While Indian classical dance has an ancient history, there was a time when they were all fading and remained to limited audiences, some dancers broke all the barriers and reached to the grassroots. However, as all art forms undergo a revival and return with a glorious bang, so did Indian classical dance. And, she is one of the stalwarts who are at the helm of not only taking these dance forms to their peak glory, but also making it accessible to all.
Dr Sandhya Purecha, an Indian classical dancer brought up in Mumbai, she first caught my eye at a dance festival in 2011, I was immediately struck by her musicality, the power and precision of her footwork, and the absolute clarity of her movements. As her dancer she has excelled but as a human she is just a next door buddy. Ever smiling humble yet rhythmic Sandhyaji needs great mention for good work.
As a young girl she had great passion towards dance, sensing the same, her father Sri Virsinha Purecha, who always cheered and supported her, took her to the folk dance maestro, Sir Ramesh Purav, where she had her first formal training in dance. Appreciating her craving to learn more, Sri Ramesh Purav handed her over, in 1978, to his Guru, Acharya Parvati Kumar, to learn classical dancing. Sandhya, to this day, remains truly indebted to her Gurujis for their training and guidance. Definitely it’s also related to her master’s style and persona. Her Guruji Acharya Parvati Kumar was an extremely creative person and very innovative as well. On the one hand, he comes from one of the very traditional classical dance background. He learned Bharatanatyam under Guru Chandrashekhar Pillai. He also learned several compositions from Guru Mahalingam Pillai and Smt Mylapore Gowri Ammal. He learned Kathakali from Guru Karunakar Panikar and Kathak from Guru Ratikant Arya and Guru Sunder Prasad. His legacy of dance has many mentions and one such student who made it proud is Sandhya Purecha.

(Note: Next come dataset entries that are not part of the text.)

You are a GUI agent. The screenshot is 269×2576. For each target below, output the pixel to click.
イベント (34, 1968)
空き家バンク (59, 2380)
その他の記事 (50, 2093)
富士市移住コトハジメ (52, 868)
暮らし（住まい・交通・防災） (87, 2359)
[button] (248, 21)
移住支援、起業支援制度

Her style of dance is extremely personal and specific. What I love about her performances is something very strong in the legs — it’s very elaborate and quick in the footwork and also very anchored into the earth — but the upper body is full of grace and convincing and surging. I love the contrast between something very strong and rooted and powerful and at the same time extremely graceful and fluid and lyrical. She is one incredible master in herself. Dance in India has its inheritance; every dancer has his/her own benchmark. Actually it’s one discipline in the beginning.
She strived to bring a broader rise of the art through seminars, workshops, lecture demonstration and write-ups on dance. She has written a number of papers on various dance topics over the years, since 1994 she has been representing at the Government Teachers’ Training Programme at Natyashala on “Rasa” theory and also at various Teachers’ Training Programmes on aspects of Abhinaya. She has founded the dance institute “Kala Parichaya” and has been its Director for the past 15 years. Today, the institute caters to its students at seven branches in Mumbai and one at Amaravati with 18 of her students having performed their Arangetram.
Sandhya has endeavoured to maintain a distinct quality of technique and style in Bharatanatyam. Her basic search in the field of choreography has always been to explore and express Indian dance in the contemporary context, to enrich it with notable compositions and a thought-provoking approach. Her innovative efforts in bringing together all seven Indian classical dance styles in the new ballet “Ashtanayika”, based on the Natyashashtra, has won her admiration from all quarters. She has performed for various prestigious festivals and organisations in India and abroad.
She became active part in her Guruji’s research work on “Abhinaya Darpanam” and has performed his choreographed version of the text onstage at ICCR Delhi, Krishna Gaana Sabha at Madras, and at venues in Mumbai, Ahmedabad, Bangalore and Pune.
She holds Master’s Degree in Sanskrit at Bombay University and subsequently a law degree too. As an educationist, she established Bharata College of Fine Arts & Culture in 2005 offering diploma, degree, post graduation courses and PhD in Bharatanatyam and Kathak with special emphasis on Sanskrit, Yoga, Music, Journalism and other related subjects.
Apart from the Abhinaya aspect, Sandhya Purecha also demonstrated several Karanas, as described by Nandikesvara. It was indeed an epic performance, which she went through with brilliant flair. Her performances of Abhinaya Darpanam engrossed the devotion of the audience right from the moment the curtains opened. Her performances keep her audiences glued and hypnotised. Witnessing the Abhinaya Darpanam presentations with each of the shlokas having a wealth of meaning and scope for interpretations, one would be really influenced that there is no need to grope for material for innovation outside tradition. There is enough within our tradition and texts, if one had only the vision, imagination and interpretative ability.
Sandhya Purecha, her students, team of musicians and other colleagues make magic by spreading cadence in the ambience. Afternoon Voice, wishes her all the best for ongoing journey.